どうやらすっかり頭に血が上っているらしい。出来れば早々に下ろす事をお勧めしたいが、聞く耳はついていないだろうな。
「王子! 何故、私を信じてくれないのですかっ!」
私は王子に詰め寄り、負けじと声を荒げた。
「証拠が出ているのに、シラを切る気か!」
「証拠とは、一体何なのですか!」
初めて、王子向かって大声を張り上げ必死に食い下がる私に、王子は一瞬戸惑うものの、すぐに軽蔑の色を灯した瞳で私を見てくる。
この人の中では、考えるよりも先に私と言うだけで何かとてつもない巨悪があると盲信しているのだ。
これも、一種の宗教ではないかと思ってしまう。だって、そうじゃないか。思考より先に悪役令嬢と言う記号を見て判断を下す。何か巨悪があると信じている。そこに現実なんて一欠片も存在しない。
なんと馬鹿馬鹿しい話だ。
この後に提示される私のハンカチに、何の意味があるのかすら、彼は見えていないのだから。
「アリス達の部屋から、君のハンカチが出てきた。この意味がわからないほど、君は馬鹿ではないだろ?」
私は、わざとらしく大きなため息を吐く。
馬鹿ではないと願いたいのは、こっちだと言うのに。
「君は、やりすぎたんだ!」
「わかりかねます。何がやりすぎたと?」
「君は、昨日の晩にアリス達の部屋へ押し入っただろ!? 何故、直ぐにバレる嘘をそうも平気な顔でつけるのか、僕には意味がわからない!」
「……やり過ぎなのは、何方かしら? 意味がわからない馬鹿は、貴方ではなくて?」
私の暴言に、周囲が息を飲む。
王子は言いと、信じられないと言うように目を大きく見開いた。
私に取っては、今この場が信じられないが。
「なっ!? 君は何を言ってるのか分かっているのか! 侮辱するきかっ!」
「脅しですの? 弟君から聞きましたわ。そんな馬鹿な話がありまして? そんな取ってつけたかのように置かれていたハンカチを、貴方は証拠だと言うのだから、馬鹿はどっちだと伺った迄ですわよ。それとも、貴方は本気で私が犯人だと思ってらっしゃるのかしら?」
ここまで来ると、笑い話にもならない。そうは思わないだろうか。
「私が、何のためにロベルトさんの部屋に押し入るのですか?」
「彼女が僕と……」
「では、何故、私は貴方に詰め寄らない? 相手がすぐそこにいるのですよ? 何故、回りくどく彼女を攻撃するのですか!」
「それは、君が……」
貴方が好きだからだと? そう、続けるつもりなのか。
そんな戯言を聞きたくなて、私は彼の言葉を遮った。
「貴方にとって、私は酷く性格が歪んだ女なのでしょうね。事実を捻じ曲げても、そうでなくては困る存在なのですね」
本気で、彼と恋愛が出来るなど思ってもいなかった。この世界で、貴方の婚約者に成ったとしても、貴方が私を選ぶ筈がないと思っていた。

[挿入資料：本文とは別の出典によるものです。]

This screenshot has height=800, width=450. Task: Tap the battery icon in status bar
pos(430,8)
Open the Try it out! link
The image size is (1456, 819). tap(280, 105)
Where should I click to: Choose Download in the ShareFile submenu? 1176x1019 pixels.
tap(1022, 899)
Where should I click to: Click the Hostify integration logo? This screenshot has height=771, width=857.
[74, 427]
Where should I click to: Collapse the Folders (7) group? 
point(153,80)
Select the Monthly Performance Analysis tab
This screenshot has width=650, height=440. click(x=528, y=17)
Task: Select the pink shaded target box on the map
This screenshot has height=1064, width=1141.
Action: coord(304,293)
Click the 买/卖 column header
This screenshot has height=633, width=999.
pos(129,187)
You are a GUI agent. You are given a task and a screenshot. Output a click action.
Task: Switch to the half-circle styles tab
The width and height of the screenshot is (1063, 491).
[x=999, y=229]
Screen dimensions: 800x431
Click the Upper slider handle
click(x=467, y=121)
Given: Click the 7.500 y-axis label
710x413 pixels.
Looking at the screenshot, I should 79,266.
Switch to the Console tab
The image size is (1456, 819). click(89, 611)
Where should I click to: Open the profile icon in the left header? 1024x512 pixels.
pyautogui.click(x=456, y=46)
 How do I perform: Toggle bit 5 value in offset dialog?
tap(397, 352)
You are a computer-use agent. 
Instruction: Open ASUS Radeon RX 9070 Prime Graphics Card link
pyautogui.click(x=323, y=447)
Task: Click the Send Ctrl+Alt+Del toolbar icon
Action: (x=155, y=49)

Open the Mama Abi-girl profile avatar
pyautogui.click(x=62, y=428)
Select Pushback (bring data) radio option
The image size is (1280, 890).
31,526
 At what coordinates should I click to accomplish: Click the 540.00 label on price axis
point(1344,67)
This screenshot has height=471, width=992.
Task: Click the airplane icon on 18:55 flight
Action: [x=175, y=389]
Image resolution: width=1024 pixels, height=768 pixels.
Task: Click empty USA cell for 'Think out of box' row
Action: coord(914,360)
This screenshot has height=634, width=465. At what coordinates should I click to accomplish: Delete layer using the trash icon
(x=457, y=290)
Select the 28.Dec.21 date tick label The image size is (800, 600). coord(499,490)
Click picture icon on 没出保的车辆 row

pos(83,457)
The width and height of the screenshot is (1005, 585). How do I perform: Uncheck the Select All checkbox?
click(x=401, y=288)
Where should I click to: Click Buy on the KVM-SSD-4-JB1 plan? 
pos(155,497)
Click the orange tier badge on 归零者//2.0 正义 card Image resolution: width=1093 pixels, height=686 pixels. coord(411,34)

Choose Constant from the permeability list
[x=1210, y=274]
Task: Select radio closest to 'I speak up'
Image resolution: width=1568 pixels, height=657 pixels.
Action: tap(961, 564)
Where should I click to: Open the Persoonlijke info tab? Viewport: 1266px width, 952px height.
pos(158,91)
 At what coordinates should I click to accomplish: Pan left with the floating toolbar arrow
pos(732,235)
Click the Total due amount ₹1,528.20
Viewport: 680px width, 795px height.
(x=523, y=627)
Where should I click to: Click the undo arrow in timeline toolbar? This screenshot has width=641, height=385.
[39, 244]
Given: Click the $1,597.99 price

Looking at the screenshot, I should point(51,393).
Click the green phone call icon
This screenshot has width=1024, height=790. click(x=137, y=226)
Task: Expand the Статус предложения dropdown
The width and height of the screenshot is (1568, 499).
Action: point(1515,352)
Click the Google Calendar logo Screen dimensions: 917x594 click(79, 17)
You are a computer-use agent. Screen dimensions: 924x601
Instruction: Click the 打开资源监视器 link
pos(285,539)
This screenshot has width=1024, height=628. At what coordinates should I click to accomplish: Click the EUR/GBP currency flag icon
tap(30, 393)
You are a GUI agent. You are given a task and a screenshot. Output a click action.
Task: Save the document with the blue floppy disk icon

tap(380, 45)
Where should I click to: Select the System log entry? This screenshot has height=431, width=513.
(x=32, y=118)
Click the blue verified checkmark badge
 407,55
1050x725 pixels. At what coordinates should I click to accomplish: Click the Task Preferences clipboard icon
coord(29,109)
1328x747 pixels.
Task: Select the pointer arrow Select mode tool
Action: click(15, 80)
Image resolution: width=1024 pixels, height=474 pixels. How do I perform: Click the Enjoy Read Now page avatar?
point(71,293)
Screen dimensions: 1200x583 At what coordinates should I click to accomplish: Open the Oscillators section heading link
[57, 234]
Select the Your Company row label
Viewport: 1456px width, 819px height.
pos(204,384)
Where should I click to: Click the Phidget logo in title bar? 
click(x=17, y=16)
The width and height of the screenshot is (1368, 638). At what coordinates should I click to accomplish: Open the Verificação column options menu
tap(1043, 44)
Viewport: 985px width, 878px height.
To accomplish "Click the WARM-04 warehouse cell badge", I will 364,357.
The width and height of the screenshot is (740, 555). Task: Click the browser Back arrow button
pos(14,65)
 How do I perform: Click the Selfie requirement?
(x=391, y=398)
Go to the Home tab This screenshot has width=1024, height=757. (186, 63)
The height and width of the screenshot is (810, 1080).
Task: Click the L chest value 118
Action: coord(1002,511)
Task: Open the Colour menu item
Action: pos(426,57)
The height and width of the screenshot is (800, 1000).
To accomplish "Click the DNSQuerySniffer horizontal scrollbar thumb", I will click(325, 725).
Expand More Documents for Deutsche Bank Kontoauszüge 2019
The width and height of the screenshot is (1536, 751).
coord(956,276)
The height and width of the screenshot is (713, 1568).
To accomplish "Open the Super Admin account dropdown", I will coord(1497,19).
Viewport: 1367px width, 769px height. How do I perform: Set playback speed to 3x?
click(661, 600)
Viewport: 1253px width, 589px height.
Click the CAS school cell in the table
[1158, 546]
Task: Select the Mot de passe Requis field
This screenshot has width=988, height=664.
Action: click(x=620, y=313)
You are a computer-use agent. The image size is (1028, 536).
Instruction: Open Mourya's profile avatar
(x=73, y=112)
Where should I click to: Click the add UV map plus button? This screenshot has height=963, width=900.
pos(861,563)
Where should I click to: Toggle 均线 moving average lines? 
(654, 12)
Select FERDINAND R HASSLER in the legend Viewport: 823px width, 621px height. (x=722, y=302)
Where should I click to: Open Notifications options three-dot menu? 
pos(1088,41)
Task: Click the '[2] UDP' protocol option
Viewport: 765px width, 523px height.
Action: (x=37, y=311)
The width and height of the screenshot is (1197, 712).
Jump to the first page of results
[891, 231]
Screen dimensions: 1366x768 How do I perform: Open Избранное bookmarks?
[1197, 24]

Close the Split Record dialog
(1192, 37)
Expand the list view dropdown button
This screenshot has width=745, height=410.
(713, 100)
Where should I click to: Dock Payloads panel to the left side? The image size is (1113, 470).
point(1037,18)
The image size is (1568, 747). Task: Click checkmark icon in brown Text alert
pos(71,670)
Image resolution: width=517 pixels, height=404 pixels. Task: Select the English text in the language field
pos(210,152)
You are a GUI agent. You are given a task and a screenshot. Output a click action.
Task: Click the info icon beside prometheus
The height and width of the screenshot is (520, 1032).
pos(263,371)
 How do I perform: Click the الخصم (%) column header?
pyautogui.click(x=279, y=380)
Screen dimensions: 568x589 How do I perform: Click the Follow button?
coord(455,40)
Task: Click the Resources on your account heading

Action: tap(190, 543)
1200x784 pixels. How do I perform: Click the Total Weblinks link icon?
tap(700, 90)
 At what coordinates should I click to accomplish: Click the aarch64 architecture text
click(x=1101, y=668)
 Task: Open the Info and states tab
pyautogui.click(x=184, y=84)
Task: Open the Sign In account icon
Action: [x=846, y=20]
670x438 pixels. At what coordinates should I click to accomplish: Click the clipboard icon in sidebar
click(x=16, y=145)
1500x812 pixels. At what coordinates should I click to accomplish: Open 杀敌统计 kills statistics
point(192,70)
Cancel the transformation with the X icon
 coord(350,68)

画面越しに、アリス・ロベルト越しに、何万回出会っても落ちても、何万回貴方と恋に落ちても。
そんな都合の良い事なんて起きないと、分かっていた。
でも、少しだけ。本当に少しだけ、仲良くなれたらと思っていた。それは、貴方にとっては恋ではなくても。私に貴方が少しだけ、ゲームの中のローラよりも、少しだけ、心を開いてくれると、少しだけ、下らない希望を抱きながら、ここまで来た。
でも、やっぱり、私は悪役令嬢で、貴方はヒロインを救う王子様で。
相容れない関係で、分かり合えない場所にいて、私なんかただの飾りで、貴方に取ってはただの登場人物でしかなくて。
それでも、それでも。ずっと、心の何処かで、期待していた。
そのもしもをすっと信じていた。
それを壊すのが怖くて、見ないふりをして、聞かないふりをして、身を縮めて、ずっと逃げ来たのは私だ。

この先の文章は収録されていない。